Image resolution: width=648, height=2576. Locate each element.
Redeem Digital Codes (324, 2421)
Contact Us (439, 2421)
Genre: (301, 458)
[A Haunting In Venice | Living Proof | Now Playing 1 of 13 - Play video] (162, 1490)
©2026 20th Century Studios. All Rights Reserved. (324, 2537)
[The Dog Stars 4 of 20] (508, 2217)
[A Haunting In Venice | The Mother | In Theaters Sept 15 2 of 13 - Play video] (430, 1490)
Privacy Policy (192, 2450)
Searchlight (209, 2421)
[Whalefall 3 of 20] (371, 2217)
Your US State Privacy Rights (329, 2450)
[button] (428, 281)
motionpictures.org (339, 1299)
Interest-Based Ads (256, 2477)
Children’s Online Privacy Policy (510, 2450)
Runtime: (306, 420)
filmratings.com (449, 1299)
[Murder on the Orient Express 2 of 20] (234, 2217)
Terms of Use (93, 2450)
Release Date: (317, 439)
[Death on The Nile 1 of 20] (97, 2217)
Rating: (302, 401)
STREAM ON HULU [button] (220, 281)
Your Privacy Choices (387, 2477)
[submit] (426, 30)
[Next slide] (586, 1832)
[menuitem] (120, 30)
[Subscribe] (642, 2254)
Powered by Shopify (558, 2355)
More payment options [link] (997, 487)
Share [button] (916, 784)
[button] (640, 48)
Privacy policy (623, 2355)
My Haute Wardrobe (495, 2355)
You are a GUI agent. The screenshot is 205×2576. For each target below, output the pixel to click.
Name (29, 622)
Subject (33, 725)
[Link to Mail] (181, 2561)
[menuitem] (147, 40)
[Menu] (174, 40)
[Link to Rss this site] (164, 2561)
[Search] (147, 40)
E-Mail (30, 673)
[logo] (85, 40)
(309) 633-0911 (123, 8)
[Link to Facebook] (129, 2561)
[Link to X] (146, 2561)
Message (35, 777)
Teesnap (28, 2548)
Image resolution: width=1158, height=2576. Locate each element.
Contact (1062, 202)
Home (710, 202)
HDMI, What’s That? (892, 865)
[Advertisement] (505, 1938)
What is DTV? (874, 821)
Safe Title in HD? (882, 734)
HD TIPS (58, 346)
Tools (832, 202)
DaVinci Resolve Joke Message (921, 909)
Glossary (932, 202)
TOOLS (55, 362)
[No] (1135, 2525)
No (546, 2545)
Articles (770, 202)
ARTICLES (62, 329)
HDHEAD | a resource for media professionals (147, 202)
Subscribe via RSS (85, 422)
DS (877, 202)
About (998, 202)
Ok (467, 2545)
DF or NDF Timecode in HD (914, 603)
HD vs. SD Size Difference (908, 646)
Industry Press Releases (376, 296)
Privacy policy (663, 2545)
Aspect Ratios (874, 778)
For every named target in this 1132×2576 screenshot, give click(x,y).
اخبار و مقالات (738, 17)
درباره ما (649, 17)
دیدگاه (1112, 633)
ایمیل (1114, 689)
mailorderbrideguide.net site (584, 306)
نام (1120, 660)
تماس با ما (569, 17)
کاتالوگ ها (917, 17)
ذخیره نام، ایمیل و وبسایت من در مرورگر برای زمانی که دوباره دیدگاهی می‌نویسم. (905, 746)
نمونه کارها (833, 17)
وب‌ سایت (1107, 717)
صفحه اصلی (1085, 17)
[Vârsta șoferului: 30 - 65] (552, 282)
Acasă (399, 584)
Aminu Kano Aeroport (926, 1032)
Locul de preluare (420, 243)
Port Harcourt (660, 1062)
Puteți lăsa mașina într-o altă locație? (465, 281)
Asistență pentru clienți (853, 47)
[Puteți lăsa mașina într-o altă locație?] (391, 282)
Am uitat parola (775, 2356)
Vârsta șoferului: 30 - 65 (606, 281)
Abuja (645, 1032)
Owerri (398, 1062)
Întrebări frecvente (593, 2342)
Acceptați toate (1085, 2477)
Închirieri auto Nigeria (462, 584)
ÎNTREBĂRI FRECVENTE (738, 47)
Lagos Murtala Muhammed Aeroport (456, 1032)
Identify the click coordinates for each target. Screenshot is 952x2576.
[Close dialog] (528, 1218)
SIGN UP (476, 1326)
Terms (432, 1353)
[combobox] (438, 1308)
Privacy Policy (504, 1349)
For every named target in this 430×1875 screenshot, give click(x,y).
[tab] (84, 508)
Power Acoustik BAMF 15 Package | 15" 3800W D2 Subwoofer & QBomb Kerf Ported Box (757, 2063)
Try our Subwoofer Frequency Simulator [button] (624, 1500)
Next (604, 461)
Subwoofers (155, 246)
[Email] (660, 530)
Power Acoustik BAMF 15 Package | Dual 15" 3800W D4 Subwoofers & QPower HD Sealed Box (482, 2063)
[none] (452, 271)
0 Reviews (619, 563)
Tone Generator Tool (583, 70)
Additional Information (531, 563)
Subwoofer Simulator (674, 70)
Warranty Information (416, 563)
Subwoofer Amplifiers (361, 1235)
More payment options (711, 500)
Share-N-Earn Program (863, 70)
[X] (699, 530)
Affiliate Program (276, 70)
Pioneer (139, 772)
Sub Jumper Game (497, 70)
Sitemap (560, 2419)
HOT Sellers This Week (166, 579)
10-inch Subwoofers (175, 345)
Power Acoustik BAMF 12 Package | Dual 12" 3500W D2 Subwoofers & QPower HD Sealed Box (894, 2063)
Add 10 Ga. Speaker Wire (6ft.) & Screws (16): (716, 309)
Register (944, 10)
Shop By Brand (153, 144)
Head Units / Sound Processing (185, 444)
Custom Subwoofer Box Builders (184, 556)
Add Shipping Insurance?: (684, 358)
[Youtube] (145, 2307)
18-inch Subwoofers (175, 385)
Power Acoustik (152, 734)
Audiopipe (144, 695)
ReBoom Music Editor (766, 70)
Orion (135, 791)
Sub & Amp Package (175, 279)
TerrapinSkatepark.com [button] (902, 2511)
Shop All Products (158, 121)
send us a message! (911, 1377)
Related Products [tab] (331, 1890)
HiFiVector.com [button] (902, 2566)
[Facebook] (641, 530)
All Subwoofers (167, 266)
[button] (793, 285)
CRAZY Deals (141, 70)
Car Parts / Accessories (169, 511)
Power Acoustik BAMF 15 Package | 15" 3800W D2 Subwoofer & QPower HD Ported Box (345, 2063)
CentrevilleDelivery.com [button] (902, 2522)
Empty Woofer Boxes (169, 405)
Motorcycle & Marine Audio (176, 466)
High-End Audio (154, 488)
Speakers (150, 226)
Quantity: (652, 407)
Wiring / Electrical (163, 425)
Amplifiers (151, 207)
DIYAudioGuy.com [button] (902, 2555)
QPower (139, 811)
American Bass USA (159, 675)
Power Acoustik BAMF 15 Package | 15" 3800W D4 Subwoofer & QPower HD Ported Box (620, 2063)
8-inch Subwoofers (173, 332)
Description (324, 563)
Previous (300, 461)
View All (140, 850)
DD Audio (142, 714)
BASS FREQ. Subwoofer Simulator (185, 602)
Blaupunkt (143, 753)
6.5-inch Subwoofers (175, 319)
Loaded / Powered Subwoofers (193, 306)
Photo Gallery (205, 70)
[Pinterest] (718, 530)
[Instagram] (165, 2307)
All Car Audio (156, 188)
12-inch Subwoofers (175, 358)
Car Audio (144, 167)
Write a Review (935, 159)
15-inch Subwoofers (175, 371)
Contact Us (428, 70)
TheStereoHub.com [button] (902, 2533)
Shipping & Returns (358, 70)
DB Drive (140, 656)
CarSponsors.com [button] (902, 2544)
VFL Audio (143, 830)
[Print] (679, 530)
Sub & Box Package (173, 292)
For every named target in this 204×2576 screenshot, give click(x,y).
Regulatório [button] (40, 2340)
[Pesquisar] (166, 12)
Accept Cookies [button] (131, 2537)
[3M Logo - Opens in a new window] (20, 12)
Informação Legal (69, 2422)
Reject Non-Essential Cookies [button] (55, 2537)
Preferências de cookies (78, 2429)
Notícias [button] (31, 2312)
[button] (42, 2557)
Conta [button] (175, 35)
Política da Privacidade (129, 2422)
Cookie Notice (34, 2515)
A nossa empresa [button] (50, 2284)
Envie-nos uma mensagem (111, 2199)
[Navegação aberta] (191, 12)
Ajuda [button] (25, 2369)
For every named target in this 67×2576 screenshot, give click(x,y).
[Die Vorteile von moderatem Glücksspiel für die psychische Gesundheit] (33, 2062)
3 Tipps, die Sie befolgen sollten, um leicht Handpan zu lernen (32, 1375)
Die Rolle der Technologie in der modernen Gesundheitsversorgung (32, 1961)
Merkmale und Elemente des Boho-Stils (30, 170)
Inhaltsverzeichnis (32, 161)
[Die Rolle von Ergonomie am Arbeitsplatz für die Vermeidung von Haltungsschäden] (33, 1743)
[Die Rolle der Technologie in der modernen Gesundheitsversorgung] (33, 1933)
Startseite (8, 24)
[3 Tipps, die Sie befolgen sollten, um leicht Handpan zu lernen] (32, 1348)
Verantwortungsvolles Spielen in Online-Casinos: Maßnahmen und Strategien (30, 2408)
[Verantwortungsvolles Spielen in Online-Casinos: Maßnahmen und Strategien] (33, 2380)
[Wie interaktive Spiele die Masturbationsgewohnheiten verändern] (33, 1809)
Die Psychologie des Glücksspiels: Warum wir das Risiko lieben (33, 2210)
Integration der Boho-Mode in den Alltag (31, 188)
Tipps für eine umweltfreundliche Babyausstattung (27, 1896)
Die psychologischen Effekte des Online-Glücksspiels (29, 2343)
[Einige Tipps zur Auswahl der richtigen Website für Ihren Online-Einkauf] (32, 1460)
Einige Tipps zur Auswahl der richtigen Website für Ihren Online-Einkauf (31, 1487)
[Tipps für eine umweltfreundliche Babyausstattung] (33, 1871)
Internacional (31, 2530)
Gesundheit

- _EXERCISE INSTRUCTIONS_
Go through the listing above and write out exactly the lines starting with the one holding "Subject (33, 725)" and running through the one holding "Teesnap (28, 2548)", ends included, and no others.

- _COMPLETED TASK_
Subject (33, 725)
[Link to Mail] (181, 2561)
[menuitem] (147, 40)
[Menu] (174, 40)
[Link to Rss this site] (164, 2561)
[Search] (147, 40)
E-Mail (30, 673)
[logo] (85, 40)
(309) 633-0911 (123, 8)
[Link to Facebook] (129, 2561)
[Link to X] (146, 2561)
Message (35, 777)
Teesnap (28, 2548)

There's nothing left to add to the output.